Top of Provided material
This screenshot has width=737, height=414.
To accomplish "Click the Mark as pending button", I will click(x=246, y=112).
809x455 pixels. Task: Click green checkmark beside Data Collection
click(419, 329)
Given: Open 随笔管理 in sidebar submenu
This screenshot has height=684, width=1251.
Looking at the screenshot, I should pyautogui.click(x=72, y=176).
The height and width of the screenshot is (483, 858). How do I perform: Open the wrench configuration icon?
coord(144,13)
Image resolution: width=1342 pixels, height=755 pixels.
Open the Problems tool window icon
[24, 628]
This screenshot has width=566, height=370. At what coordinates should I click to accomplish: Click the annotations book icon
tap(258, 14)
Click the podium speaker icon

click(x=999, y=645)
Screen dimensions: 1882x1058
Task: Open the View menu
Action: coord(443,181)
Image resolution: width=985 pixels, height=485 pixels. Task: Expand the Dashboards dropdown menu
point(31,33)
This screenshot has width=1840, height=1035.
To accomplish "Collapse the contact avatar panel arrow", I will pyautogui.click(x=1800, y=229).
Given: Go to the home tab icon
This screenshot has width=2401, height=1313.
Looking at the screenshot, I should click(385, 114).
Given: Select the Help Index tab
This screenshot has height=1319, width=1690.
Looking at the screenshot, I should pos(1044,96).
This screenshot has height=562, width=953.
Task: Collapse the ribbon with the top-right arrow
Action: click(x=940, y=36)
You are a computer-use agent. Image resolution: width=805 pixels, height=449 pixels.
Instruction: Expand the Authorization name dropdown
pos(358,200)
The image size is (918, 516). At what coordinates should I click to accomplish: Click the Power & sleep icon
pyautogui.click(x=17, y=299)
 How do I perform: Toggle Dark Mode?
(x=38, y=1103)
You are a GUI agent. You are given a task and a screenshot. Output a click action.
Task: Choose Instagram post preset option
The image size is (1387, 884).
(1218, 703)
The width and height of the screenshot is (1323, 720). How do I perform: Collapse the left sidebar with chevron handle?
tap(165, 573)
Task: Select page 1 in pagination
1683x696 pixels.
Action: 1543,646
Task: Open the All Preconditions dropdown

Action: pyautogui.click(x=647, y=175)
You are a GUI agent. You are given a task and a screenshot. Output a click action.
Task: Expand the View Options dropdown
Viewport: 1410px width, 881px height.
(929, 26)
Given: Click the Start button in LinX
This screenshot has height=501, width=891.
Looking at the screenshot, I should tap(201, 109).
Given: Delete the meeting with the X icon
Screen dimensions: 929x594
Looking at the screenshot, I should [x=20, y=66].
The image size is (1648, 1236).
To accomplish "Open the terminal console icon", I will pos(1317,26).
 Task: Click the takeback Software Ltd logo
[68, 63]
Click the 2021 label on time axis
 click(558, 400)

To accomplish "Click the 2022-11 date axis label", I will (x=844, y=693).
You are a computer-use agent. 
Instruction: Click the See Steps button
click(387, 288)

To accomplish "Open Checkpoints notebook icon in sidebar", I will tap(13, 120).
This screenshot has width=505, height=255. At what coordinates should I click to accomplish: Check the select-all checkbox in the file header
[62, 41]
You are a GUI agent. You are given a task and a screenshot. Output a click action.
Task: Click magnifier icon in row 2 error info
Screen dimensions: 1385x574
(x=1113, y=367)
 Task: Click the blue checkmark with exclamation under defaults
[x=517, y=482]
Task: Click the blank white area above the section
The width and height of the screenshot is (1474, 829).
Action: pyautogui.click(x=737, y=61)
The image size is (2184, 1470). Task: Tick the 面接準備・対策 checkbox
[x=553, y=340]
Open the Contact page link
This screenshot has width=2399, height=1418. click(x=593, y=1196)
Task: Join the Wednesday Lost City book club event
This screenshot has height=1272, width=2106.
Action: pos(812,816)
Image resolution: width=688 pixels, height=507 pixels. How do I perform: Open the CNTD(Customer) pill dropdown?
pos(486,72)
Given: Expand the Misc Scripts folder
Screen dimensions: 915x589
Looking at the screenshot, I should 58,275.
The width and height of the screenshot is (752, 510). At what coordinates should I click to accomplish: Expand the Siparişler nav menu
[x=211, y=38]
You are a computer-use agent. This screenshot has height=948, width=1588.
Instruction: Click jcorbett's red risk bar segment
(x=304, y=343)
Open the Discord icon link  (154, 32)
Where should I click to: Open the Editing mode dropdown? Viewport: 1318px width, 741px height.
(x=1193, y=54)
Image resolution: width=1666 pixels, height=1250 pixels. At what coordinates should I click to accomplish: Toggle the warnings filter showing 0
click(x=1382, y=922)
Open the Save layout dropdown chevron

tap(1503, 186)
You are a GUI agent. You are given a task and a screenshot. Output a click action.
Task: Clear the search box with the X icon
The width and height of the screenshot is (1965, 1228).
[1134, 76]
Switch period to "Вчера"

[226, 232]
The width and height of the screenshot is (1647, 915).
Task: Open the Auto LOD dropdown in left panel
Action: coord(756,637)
Bottom of Provided material
**Exercise instructions:**
Taking the line containing "Image resolution: width=1666" as the first, please return it and every line after it through the end of the entries, exactly and only those.

**Problem solution:**
Image resolution: width=1666 pixels, height=1250 pixels. At what coordinates should I click to accomplish: Toggle the warnings filter showing 0
click(x=1382, y=922)
Open the Save layout dropdown chevron

tap(1503, 186)
You are a GUI agent. You are given a task and a screenshot. Output a click action.
Task: Clear the search box with the X icon
The width and height of the screenshot is (1965, 1228).
[1134, 76]
Switch period to "Вчера"

[226, 232]
The width and height of the screenshot is (1647, 915).
Task: Open the Auto LOD dropdown in left panel
Action: coord(756,637)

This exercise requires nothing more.